**Problem to solve**:
Answer these questions about the Big City Fall press release:
1. What were the dates of the exhibition?
2. What 1975 Daily News headline does it quote?
3. What did Martin Wong often call himself early in his career?

**Exercise text**:
Big City Fall
Nov 30 - Dec 26, 2006
Press release for exhibition Big City Fall
Suddenly summoned to witness something great and horrendous, we keep fighting not to reduce it to our own smallness. From the viewpoint of a tenth-floor apartment in Brooklyn Heights, where I happened to be visiting some kin, the destruction of the World Trade Center twin towers had the false intimacy of television, on a day of perfect reception.
-John Updike, The New Yorker, Sept 24, 2001
Ford to City: Drop Dead
Daily News headline 1975
Recently I was watching the Edo Bertoglio and Glenn O'Brien film Downtown81. The film stars the artist Jean Michel Basquiat, and for its entirety he ambles through the Lower East Side from loft to club and back again. One scene in particular struck me and this is why I refer to it in this press release for the upcoming PPOW exhibition Big City Fall. In the scene, Basquiat is walking down Clinton Street on the other side of Delancey. The background that encompasses him looks bombed out, like it could be 80's Beirut or present day Kabul. A lone brown brick tenement building stands next to an empty lot strewn with bricks and rubble, and the sky is bright blue but it may as well be ominous red. The scene behind Basquiat is the exact location of Martin Wong's painting Sweet Oblivion. Early in his career, Wong often referred to himself as 'the human instamatic,' even creating a few paintings with that tag as a calling card. Sweet Oblivion is one of his paintings that now stand in as a record of the neglected city several years after the fiscal crisis of '75 and the blackout of '77. Viewing the painting now, post 9/11, it recalls the title of a David Wojnarowicz essay In the Shadow of the American Dream, Someday this will all be Picturesque Ruins. In the Wojnarowicz essay, as well as in the installation in this exhibition, erected for the first time since the mid-eighties, his concern lay within the dying culture of America. Whereas Wong's painting reflects the urban blight of the area, Wojnarowicz' cityscape foreshadows his mortality. He later writes, "When I was told that I'd contracted this virus it didn't take me long to realize that I'd contracted a diseased society as well."

**Data shown**:
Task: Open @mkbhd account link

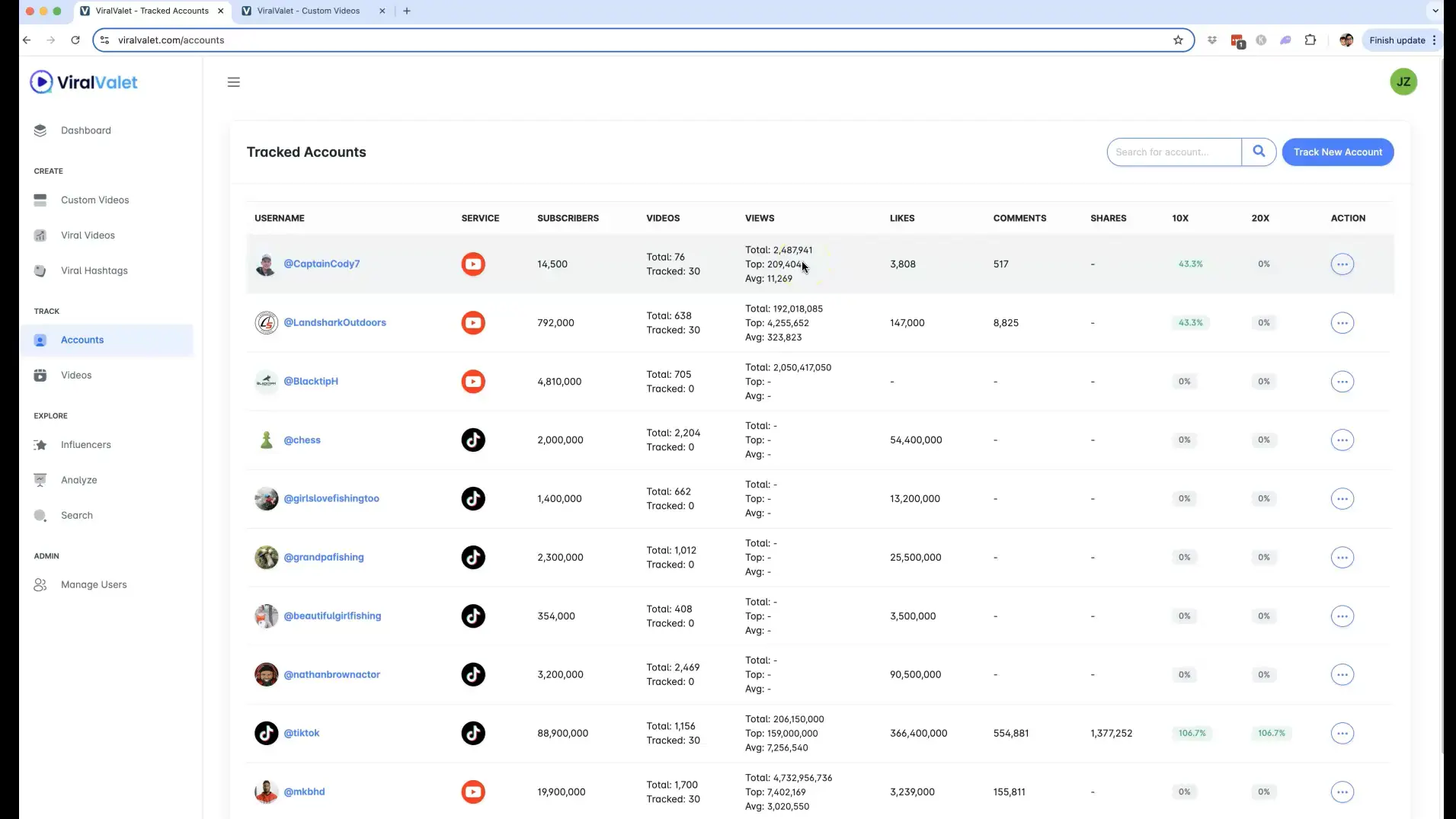Action: click(304, 792)
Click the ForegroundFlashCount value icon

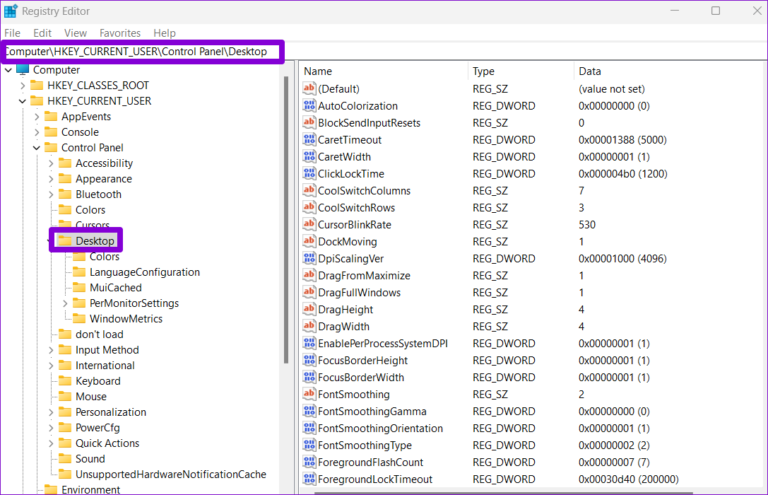[x=309, y=463]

**Expected output**:
1. Nov 30 - Dec 26, 2006
2. "Ford to City: Drop Dead"
3. 'the human instamatic'